French AI startup taking on Silicon Valley is set to stuff its war chest

Mistral Chief Executive Arthur Mensch says his company aims to outflank Silicon Valley leaders in the AI race. PHOTO: EDOUARD JACQUINET FOR THE WALL STREET JOURNAL
Mistral Chief Executive Arthur Mensch says his company aims to outflank Silicon Valley leaders in the AI race. PHOTO: EDOUARD JACQUINET FOR THE WALL STREET JOURNAL

Summary

Mistral AI is nearing a deal to raise funds at a $6 billion valuation—nearly tripling its level from six months ago.

Mistral AI is nearing a deal to raise funds at a $6 billion valuation—nearly tripling its level from six months ago and giving the French startup added fuel to challenge Silicon Valley giants in the artificial-intelligence race.

Existing backers General Catalyst and Lightspeed Venture Partners are expected to be among the biggest investors in the new funding round, in which Mistral is set to raise around $600 million, according to people familiar with the situation.

The new round would indicate continued fervor among some investors for startups they think can compete in the battle to build and profit from AI tools that can generate everything from fluent writing to working computer code and summarizing blocks of text.
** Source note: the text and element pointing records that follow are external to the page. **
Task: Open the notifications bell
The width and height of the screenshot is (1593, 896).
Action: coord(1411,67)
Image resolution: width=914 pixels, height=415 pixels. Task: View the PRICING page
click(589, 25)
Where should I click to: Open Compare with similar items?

It comes as there are also emerging signs of wariness, with some generative-AI startups recently struggling to raise new money to pay for the investments in chips and electricity needed for the technology.

Among the questions newcomers like Mistral face is whether they will be able to compete against the many billions of dollars that the tech giants, as well as Sam Altman’s OpenAI, have already committed to advancing the technology.
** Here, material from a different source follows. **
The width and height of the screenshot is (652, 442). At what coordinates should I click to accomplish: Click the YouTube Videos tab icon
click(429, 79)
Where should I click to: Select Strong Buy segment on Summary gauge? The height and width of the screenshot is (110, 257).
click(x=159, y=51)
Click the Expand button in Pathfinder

Paris-based Mistral was founded a year ago by local researchers for Google and Meta Platforms and valued at over $2 billion in December—which itself was a more than sevenfold increase from a valuation the prior summer.

Mistral’s 31-year-old chief executive, Arthur Mensch, says his company aims to outflank Silicon Valley leaders such as Microsoft-backed OpenAI and Google in the AI race by developing and commercializing lower-cost AI tools for businesses that can perform nearly as well as OpenAI’s ChatGPT.

Mistral is also, along with Meta Platforms, one of the biggest supporters of open-source generative AI tools, giving away powerful versions of generative AI software for other companies to use and repurpose for free. Mistral’s goal is to seed an ecosystem of users for its tools. Mistral put out its latest open-source model last month.

The company is also relatively lean, with roughly 60 employees, compared with the teams of hundreds that built AI models at Meta and OpenAI. Although Mistral is still small compared with rivals, investors have been impressed by the company’s efficiency and ability to build competitive technology.

As of December, Mistral had raised just over $500 million from investors, while also committing to sell small stakes to companies involved in AI, including chip maker Nvidia and business-software companies Microsoft and Salesforce. Microsoft also has a deal to distribute Mistral’s AI tools to users of its Azure cloud-computing platform. Some Mistral models are also available on the cloud platforms operated by Google and Amazon.com.

While Mistral is a French company, some of the biggest investors in the new fundraising round are American.

Mensch, the Mistral CEO, has said the company aims to show a successful company can grow in France. French President Emmanuel Macron has cited Mistral as a point of national pride and says development of homegrown AI is a step toward European strategic independence.